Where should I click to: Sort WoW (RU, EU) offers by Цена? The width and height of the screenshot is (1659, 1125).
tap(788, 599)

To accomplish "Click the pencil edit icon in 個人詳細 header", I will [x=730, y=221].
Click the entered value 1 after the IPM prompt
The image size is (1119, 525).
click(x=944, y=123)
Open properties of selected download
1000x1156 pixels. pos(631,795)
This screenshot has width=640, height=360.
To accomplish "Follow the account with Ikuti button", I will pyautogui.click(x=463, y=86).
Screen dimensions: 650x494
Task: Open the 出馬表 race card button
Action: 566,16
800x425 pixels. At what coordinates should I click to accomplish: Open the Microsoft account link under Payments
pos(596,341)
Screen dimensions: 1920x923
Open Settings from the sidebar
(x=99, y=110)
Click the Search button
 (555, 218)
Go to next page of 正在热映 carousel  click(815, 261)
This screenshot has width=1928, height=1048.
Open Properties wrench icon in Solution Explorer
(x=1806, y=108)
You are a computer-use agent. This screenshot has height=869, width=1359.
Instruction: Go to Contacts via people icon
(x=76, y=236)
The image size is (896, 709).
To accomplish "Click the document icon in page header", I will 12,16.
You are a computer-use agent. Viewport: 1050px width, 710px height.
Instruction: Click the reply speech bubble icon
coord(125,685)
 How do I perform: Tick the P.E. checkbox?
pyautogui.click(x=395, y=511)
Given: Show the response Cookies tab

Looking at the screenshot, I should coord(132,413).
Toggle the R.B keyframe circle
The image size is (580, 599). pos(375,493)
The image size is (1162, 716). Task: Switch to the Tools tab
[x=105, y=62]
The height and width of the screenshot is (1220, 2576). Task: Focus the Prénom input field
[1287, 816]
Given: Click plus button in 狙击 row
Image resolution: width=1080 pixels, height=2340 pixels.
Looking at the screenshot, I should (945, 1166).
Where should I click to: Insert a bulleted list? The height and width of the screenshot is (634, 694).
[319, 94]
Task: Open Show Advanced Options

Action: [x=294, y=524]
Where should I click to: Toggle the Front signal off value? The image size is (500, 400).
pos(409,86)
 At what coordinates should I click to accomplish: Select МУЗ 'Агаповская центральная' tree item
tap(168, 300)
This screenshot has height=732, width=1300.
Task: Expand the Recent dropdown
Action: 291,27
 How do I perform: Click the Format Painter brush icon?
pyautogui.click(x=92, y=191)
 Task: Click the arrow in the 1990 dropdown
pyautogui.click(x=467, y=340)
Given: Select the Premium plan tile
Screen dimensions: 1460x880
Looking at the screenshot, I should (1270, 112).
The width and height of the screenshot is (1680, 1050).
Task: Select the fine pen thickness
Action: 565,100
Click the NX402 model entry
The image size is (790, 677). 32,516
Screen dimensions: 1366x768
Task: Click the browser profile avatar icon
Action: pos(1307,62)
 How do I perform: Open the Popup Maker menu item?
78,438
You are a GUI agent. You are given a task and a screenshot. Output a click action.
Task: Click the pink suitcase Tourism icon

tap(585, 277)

*What to work on*: After locating the line with "Open Settings from the sidebar" above, return that line and every later line through the one with "Given: Select the Premium plan tile", word for word and with nothing else.

*Task result*:
Open Settings from the sidebar
(x=99, y=110)
Click the Search button
 (555, 218)
Go to next page of 正在热映 carousel  click(815, 261)
This screenshot has width=1928, height=1048.
Open Properties wrench icon in Solution Explorer
(x=1806, y=108)
You are a computer-use agent. This screenshot has height=869, width=1359.
Instruction: Go to Contacts via people icon
(x=76, y=236)
The image size is (896, 709).
To accomplish "Click the document icon in page header", I will 12,16.
You are a computer-use agent. Viewport: 1050px width, 710px height.
Instruction: Click the reply speech bubble icon
coord(125,685)
 How do I perform: Tick the P.E. checkbox?
pyautogui.click(x=395, y=511)
Given: Show the response Cookies tab

Looking at the screenshot, I should coord(132,413).
Toggle the R.B keyframe circle
The image size is (580, 599). pos(375,493)
The image size is (1162, 716). Task: Switch to the Tools tab
[x=105, y=62]
The height and width of the screenshot is (1220, 2576). Task: Focus the Prénom input field
[1287, 816]
Given: Click plus button in 狙击 row
Image resolution: width=1080 pixels, height=2340 pixels.
Looking at the screenshot, I should (945, 1166).
Where should I click to: Insert a bulleted list? The height and width of the screenshot is (634, 694).
[319, 94]
Task: Open Show Advanced Options

Action: [x=294, y=524]
Where should I click to: Toggle the Front signal off value? The image size is (500, 400).
pos(409,86)
 At what coordinates should I click to accomplish: Select МУЗ 'Агаповская центральная' tree item
tap(168, 300)
This screenshot has height=732, width=1300.
Task: Expand the Recent dropdown
Action: 291,27
 How do I perform: Click the Format Painter brush icon?
pyautogui.click(x=92, y=191)
 Task: Click the arrow in the 1990 dropdown
pyautogui.click(x=467, y=340)
Given: Select the Premium plan tile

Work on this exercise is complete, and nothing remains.